### Task to complete
Scan the records beneath this line for the line holding "Viewport: 600px width, 450px height." and the line holding "Click the pencil edit icon beside pixel name", then transcribe exactly those two and all lines between.

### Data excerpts
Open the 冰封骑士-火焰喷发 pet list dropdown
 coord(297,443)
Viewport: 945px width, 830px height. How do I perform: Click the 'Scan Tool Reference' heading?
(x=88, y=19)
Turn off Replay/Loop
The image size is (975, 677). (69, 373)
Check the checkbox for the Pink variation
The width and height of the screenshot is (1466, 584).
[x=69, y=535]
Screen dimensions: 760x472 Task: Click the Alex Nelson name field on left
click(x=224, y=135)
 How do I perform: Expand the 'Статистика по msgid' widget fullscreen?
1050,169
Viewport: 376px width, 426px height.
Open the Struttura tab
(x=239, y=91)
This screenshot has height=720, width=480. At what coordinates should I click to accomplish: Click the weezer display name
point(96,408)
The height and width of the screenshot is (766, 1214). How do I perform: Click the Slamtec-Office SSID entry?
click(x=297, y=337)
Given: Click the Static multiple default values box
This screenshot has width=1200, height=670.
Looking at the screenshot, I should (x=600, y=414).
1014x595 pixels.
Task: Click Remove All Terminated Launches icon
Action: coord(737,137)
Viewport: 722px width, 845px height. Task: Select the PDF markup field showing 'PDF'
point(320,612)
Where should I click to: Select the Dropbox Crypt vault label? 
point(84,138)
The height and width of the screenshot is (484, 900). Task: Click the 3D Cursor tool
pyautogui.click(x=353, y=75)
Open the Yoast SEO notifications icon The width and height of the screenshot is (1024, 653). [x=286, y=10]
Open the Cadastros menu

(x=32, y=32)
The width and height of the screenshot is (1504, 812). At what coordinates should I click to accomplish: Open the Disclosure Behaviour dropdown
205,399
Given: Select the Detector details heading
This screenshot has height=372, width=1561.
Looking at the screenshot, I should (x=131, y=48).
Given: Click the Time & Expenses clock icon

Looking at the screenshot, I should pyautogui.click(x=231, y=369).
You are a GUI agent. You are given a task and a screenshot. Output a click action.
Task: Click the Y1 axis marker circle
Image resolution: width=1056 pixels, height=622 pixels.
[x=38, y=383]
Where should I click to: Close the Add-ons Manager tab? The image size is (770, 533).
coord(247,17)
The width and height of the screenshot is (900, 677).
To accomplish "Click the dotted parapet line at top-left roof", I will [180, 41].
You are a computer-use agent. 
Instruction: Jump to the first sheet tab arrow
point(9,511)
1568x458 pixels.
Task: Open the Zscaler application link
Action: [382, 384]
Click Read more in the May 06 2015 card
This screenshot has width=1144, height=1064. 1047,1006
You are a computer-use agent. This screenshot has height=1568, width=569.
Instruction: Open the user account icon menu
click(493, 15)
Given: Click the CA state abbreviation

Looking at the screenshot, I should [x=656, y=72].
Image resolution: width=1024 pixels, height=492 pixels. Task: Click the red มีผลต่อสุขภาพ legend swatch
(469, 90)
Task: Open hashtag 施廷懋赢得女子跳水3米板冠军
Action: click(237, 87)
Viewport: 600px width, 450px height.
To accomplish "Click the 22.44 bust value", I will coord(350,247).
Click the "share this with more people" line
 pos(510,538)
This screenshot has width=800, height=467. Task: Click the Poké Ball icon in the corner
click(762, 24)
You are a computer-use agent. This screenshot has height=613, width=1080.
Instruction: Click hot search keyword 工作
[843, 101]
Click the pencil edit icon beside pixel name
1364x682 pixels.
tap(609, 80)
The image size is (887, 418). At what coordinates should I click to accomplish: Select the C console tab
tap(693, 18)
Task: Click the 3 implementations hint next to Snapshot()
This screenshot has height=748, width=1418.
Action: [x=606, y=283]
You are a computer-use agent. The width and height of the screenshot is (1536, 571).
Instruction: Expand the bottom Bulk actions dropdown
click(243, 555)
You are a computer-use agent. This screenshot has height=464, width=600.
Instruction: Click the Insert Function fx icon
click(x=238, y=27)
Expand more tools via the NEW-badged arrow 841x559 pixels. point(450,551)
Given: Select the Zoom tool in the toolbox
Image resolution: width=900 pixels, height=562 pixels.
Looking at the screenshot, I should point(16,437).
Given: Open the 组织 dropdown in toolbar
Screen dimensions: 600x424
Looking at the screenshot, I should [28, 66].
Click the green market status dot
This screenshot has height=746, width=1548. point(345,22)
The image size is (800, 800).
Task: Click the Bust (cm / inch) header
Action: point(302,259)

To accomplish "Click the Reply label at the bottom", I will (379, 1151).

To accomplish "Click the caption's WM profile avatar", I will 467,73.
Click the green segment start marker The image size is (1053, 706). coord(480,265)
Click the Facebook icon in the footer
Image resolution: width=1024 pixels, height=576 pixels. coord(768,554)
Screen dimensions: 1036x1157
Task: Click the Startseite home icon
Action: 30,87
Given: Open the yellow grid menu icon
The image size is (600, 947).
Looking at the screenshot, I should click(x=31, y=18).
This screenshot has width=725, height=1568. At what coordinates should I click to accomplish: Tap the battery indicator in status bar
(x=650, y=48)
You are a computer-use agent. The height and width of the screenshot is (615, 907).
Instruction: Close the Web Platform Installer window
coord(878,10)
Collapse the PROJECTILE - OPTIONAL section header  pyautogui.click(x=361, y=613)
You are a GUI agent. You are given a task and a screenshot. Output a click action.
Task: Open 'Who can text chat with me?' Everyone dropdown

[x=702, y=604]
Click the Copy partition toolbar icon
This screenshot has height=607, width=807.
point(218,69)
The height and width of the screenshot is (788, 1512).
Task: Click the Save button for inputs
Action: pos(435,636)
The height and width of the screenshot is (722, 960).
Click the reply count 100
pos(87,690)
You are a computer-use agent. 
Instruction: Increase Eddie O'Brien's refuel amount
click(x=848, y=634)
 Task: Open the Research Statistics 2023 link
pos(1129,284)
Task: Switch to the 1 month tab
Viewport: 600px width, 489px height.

### Response box
Viewport: 600px width, 450px height.
To accomplish "Click the 22.44 bust value", I will coord(350,247).
Click the "share this with more people" line
 pos(510,538)
This screenshot has width=800, height=467. Task: Click the Poké Ball icon in the corner
click(762, 24)
You are a computer-use agent. This screenshot has height=613, width=1080.
Instruction: Click hot search keyword 工作
[843, 101]
Click the pencil edit icon beside pixel name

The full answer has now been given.